You could, but this is all apparently for the FRENCH!;)

Té Rowan's picture

I do not know much about the German spelling reform, but it seemed to me it aimed at deleting the old space-saving quirks, like shortening three-letter runs to two letters. Flusschiffahrt v Flussschifffahrt is a common example of this. Perhaps the idea was to make German more palatable to translation engines.

quadibloc's picture

From what I read, the ostensible reason for the reform was to make it easier for foreigners to learn how to spell German properly.

This, at first, seems odd. Isn't English the only language that people speaking other languages want to bother to learn? (And, of course, the alphabetic language whose spelling is the most irregular.)

But while it's true there aren't all that many people moving to Germany from France, Britain, or the United States, one is forgetting about all those other people who have been coming to Europe from adjacent areas to seek opportunity - and whose presence there has resulted in occasional frictions that even make the news.

But it also seems odd for a spelling reform to take place in 1996. One tends to think of spelling reforms as events of a bygone era, like the nineteenth century, when various nations sought to emerge from their slumber, and energize themselves for industrialization. Germany certainly hasn't been slumbering economically; it is the powerhouse of Europe.

Martin Silvertant's picture

But it also seems odd for a spelling reform to take place in 1996.

Why do you find that weird? Language is continually evolving, so it doesn't surprise me if there are spelling reforms at certain intervals.

I suspect the reason you find this to be strange is that indeed the English language hasn't had a spelling reform in a long time, because it doesn't seem to need it. English spelling almost couldn't be easier. This is not the case for languages like German and Dutch, which I would argue are a lot more sophisticated, rich in content but also at times unnecessarily complex. The last Dutch reform was in 2006. The last German one as well I think. In InDesign you can set the language of your text to Dutch: 2005 Reform (I'm not sure why it says 2005), Dutch: Old Rules and for German the following:
German: 1996 Reform
German: 2006 Reform
German: Old Rules
German: Swiss
German: Swiss 2006 Reform

What actually surprises me is that I don't see any other reforms in InDesign, so I suppose the Dutch and Germans having such recent reforms is quite an oddity after all.

________________________

To do:
A. Answer these questions from the discussion on spelling reform:
(i) What pair of words is offered as a common example of the change from old to reformed German spelling?
(ii) What was the ostensible reason for the German reform?
(iii) In what year was the last Dutch reform?
B. Retype the stretch from "quadibloc's picture" through "make the news." in the discussion on spelling reform.
The data after this point comes from a separate source, unrelated to the discussion on spelling reform.

The data:
________________________

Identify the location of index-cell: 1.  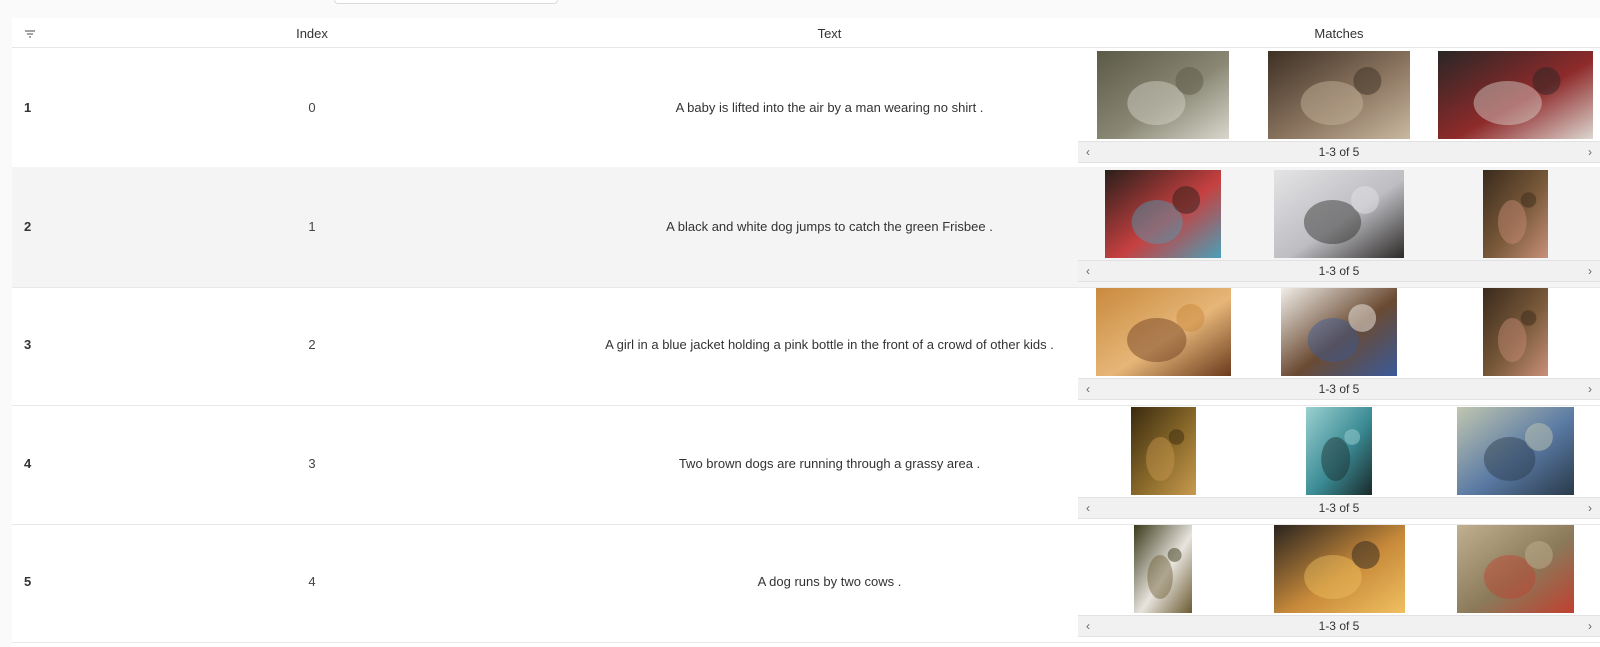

________________________

Answers below:
A.
(i) Flusschiffahrt and Flussschifffahrt
(ii) To make it easier for foreigners to learn how to spell German properly
(iii) 2006

B.
quadibloc's picture

From what I read, the ostensible reason for the reform was to make it easier for foreigners to learn how to spell German properly.

This, at first, seems odd. Isn't English the only language that people speaking other languages want to bother to learn? (And, of course, the alphabetic language whose spelling is the most irregular.)

But while it's true there aren't all that many people moving to Germany from France, Britain, or the United States, one is forgetting about all those other people who have been coming to Europe from adjacent areas to seek opportunity - and whose presence there has resulted in occasional frictions that even make the news.